The npm package exports tree-shakeable named functions. You can import only the methods you need:

import { init, page, track } from '@datafly/collector';
 
init({
  pipelineKey: 'dk_live_abc123',
  endpoint: 'https://data.example.com',
});
 
page();
track('Button Clicked', { label: 'Sign Up' });

Default export

The default export is the singleton datafly instance with all methods:

import datafly from '@datafly/collector';
 
datafly.init({ pipelineKey: 'dk_live_abc123', endpoint: 'https://data.example.com' });
datafly.page();
datafly.track('Button Clicked', { label: 'Sign Up' });

TypeScript

The package ships with TypeScript declarations. All types are exported:

import type { DataflyConfig, DataflyEvent, ConsentState, VendorIDs } from '@datafly/collector';

Custom builds

For maximum performance, Datafly supports per-source custom builds. A custom build includes only the vendor modules needed for that source, reducing the script size further.

Custom builds are configured in the management UI under Sources > Build Settings. When you select which vendors a source delivers to, the build system generates a script that only includes the ID generation and collection logic for those specific vendors.

Example

If a source only delivers to GA4 and Meta, the custom build will:

  • Include GA4 client_id generation and _ga cookie parsing
  • Include Meta fbp generation and fbclid capture
  • Exclude TikTok, Pinterest, Snapchat, and LinkedIn modules

This results in a smaller script payload and fewer cookies being managed.

Delivery methods

There are three ways to serve the built Datafly.js script to your site:

1. Download (self-hosted)

Download the built script from the management UI and host it yourself on your web server or CDN.

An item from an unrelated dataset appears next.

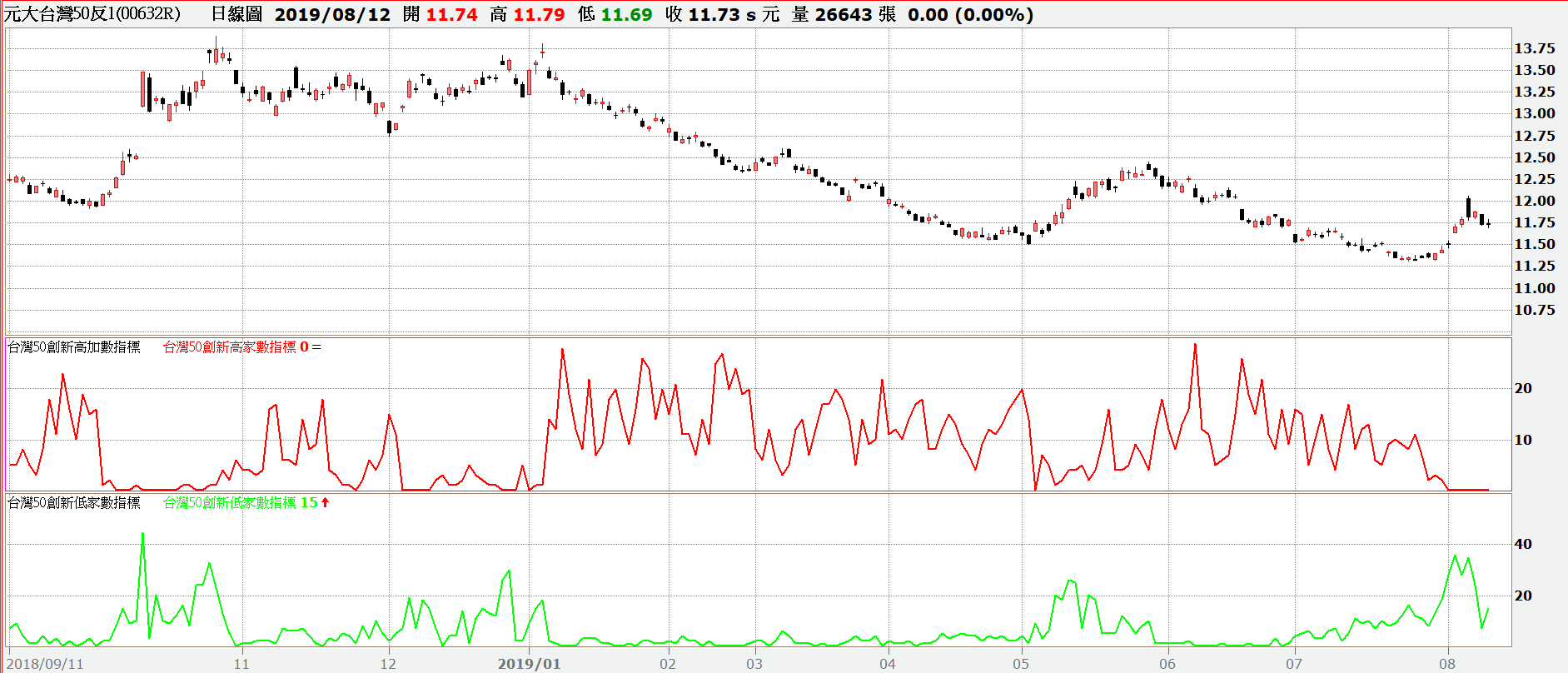This screenshot has width=1568, height=673.
Task: Select the red 台灣50創新高家數指標 legend label
Action: point(229,346)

Sources > [Your Source] > Build Settings > Download

Pros: Full control over hosting, caching, and deployment. Cons: You must re-download and redeploy when the script is updated.

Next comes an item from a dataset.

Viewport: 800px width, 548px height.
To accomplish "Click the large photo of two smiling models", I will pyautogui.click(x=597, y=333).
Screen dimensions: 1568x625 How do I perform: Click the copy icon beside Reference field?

2. Cluster-served with CDN origin

The Datafly cluster serves the script directly, and you configure your CDN (Cloudflare, CloudFront, Fastly) to use the cluster as an origin.

Your CDN (data.example.com)  --->  Datafly Cluster  --->  Built d.js

Pros: Automatic updates, CDN edge caching, no manual deployments. Cons: Requires CDN configuration.

This is the recommended approach for production deployments.

3. Direct from cluster

The Datafly cluster serves the script directly at your configured subdomain without an intermediary CDN.

data.example.com (DNS CNAME to cluster)  --->  Built d.js

Pros: Simplest setup, automatic updates. Cons: No edge caching (served from cluster region only).

⚠️

Direct-from-cluster delivery is suitable for development and low-traffic sites. For production sites with global traffic, use cluster-served with CDN origin for optimal performance.

SPA frameworks

React / Next.js

For React applications, initialize Datafly.js once in your root layout or entry component:

// app/layout.jsx (Next.js App Router)
import Script from 'next/script';
 
export default function RootLayout({ children }) {
  return (
    <html>
      <body>
        {children}
        <Script
          src="https://data.example.com/d.js"
          data-pipeline-key="dk_live_abc123"
          strategy="afterInteractive"
        />
      </body>
    </html>
  );
}

For route change tracking in SPAs, call _df.page() on each navigation. See the page() reference for details.

Vue / Nuxt

// plugins/datafly.client.js (Nuxt 3)
export default defineNuxtPlugin(() => {
  if (typeof _df !== 'undefined') {
    _df.page();
  }
});

Angular

// app.component.ts
import { Router, NavigationEnd } from '@angular/router';
 
constructor(private router: Router) {
  this.router.events.subscribe(event => {
    if (event instanceof NavigationEnd) {
      (window as any)._df?.page();
    }
  });
}

Verifying installation

After adding Datafly.js to your site, verify it is working:

  1. Open your browser’s Developer Tools (F12)
  2. Go to the Network tab
  3. Load your page and look for a request to d.js from your subdomain
  4. Check for outgoing POST requests to /v1/batch on the same subdomain
  5. The request payload should contain a batch array with your events

You can also check the console. In debug mode, Datafly.js logs all events:

_df.init({
  pipelineKey: 'dk_live_abc123',
  endpoint: 'https://data.example.com',
  debug: true,
});

Events appear in the management UI under Sources > Live Events within a few seconds of being sent.